Estes povos possuem grande mobilidade espacial no contexto fronteiriço, bem como operam uma circulação cultural por meio da linguagem, trocas comerciais, do artesanato e das relações de alianças que fortalecem suas estratégias políticas e emancipatórias, vivendo assim, em um “contexto multiétnico” (TRAJANO VIEIRA, 2016, p. 19).

A região deve ser pensada e concebida através da ideia “transfronteiriça”, conforme sustentam os estudos de Trajano Vieira (2016), porque o lugar é marcado pela circulação de pessoas e objetos, tanto nos territórios nacionais como nos tradicionais. Por este motivo, as relações sociais, políticas e econômicas transcendem os limites das fronteiras nacionais entre Brasil, Colômbia e Peru, as quais foram estabelecidas sobre grandes territórios indígenas.

Trajano Vieira (2016) igualmente contribui a pensar na direção de um sentido mais amplo da ideia de fronteira, especialmente sobre as relações que os indígenas tecem com os coletivos vizinhos:

As fronteiras são os lugares propícios para a articulação intercultural e o conseguinte desenvolvimento de novas configurações sociais. Os habitantes de povos indígenas fronteiriços podem ter mais relações econômicas, sociais, religiosas, políticas e de parentesco com seus vizinhos de outro país do que com os membros da própria coletividade estatal (TRAJANO VIEIRA, 2016, p. 125).

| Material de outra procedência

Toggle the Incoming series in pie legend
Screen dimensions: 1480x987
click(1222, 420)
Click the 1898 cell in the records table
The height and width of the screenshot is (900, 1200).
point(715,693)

FIGURA 2 – TERRITÓRIO TRANSFRONTEIRIÇO E MULTIÉTNICO: BRASIL, COLÔMBIA E PERU, REGIÃO DO ALTO SOLIMÕES (AMAZONAS) Figura 2

FONTE: Ismael Negreiros, março de 2018

Na figura a seguir, a qual apresenta o mapa transfronteiriço ou território transnacional, destaca-se a região que abrange três Estados Nacionais (Brasil, Colômbia e Peru), campo de pesquisa deste estudo, e das vivências do lugar de fala do pesquisador.

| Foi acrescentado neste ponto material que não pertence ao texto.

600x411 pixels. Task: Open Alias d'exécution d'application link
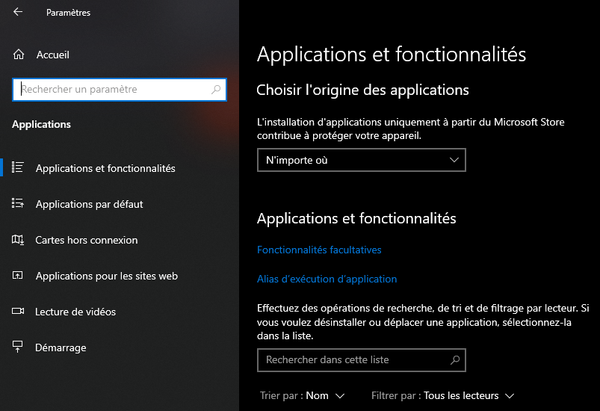coord(327,279)
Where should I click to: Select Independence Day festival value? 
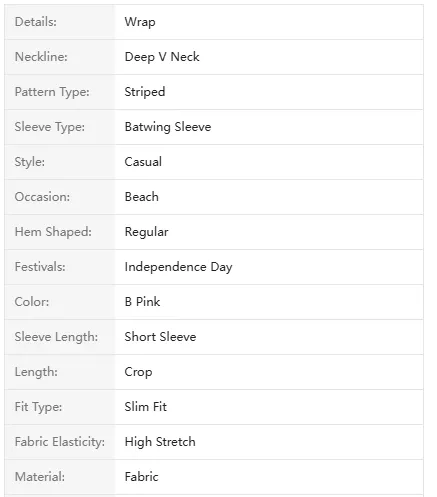click(178, 267)
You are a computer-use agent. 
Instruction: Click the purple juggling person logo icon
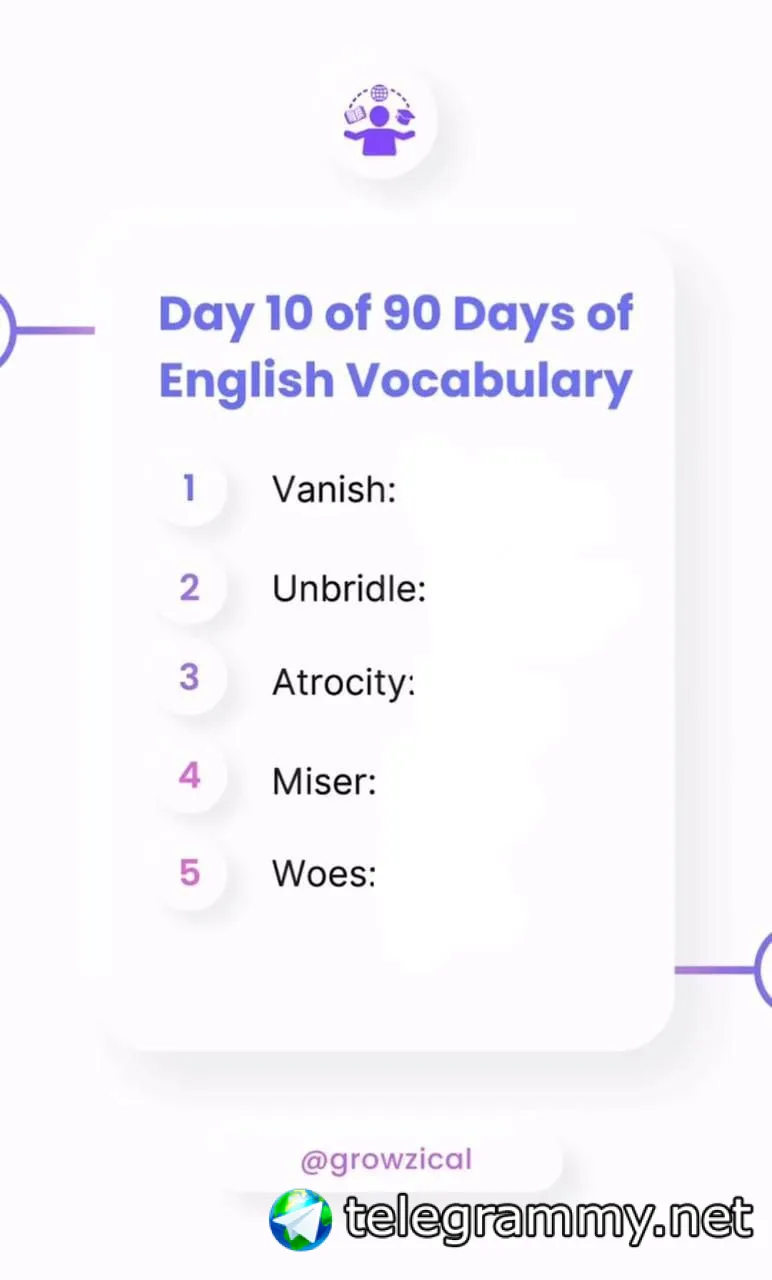coord(378,120)
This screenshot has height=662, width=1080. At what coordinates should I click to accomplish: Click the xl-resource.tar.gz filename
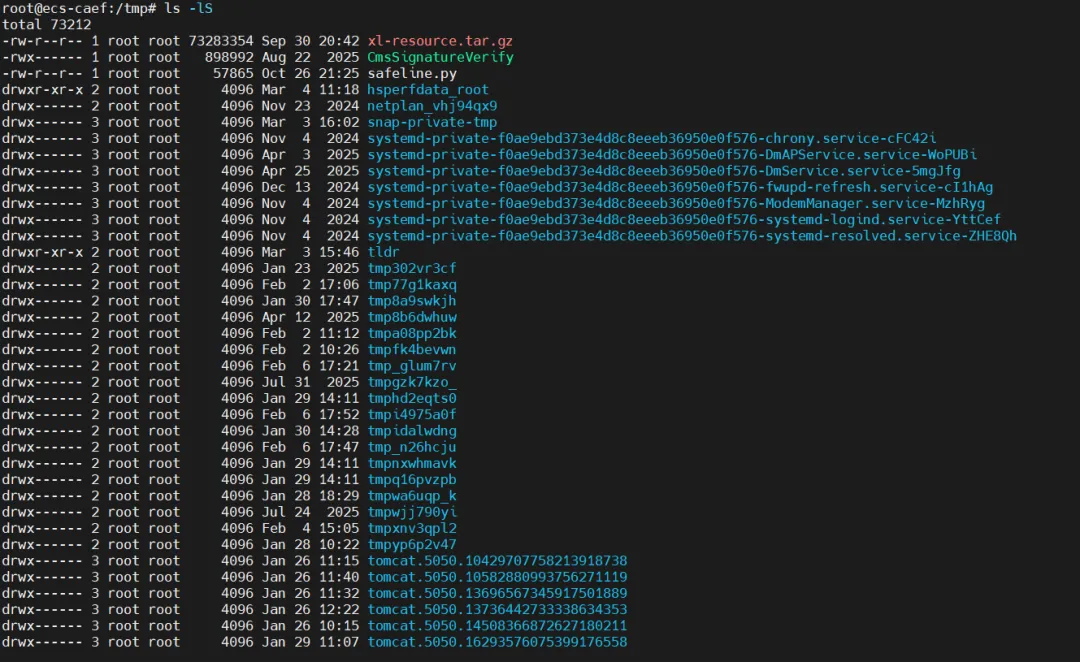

FIGURA 3 – MAPA TRANSFRONTEIRIÇO QUE INTEGRA BRASIL, COLÔMBIA E PERU, REGIÃO DO ALTO SOLIMÕES (AMAZONAS) Figura 3

A configuração geopolítica da referida fronteira não pode, portanto, ser entendida de forma absoluta, isto é, como se as atuais fronteiras entre os Estados Nacionais do Brasil, Colômbia e Peru correspondessem aos antigos limites territoriais dos povos indígenas ali estabelecidos desde antes do início do encontro colonial. Tal configuração encontra seus limites na distribuição populacional aleatoriamente realizada entre os povos nativos, originários da região, seja esta distribuição motivada por disputas e alianças políticas, seja pela busca de subsistência e constituição de formas de resistência contra os invasores de origem europeia e euroamericana.

Importa registrar que os dados apresentados neste capítulo demonstram que a história dos Tikuna está marcada por um longo processo, caracterizado por tentativas de dominação, extermínio e exploração, que se estende do período colonial até o século XX. Incluem-se nesse processo, massacres nos moldes do ocorrido em Capacete, cujo tema é o assunto central deste trabalho.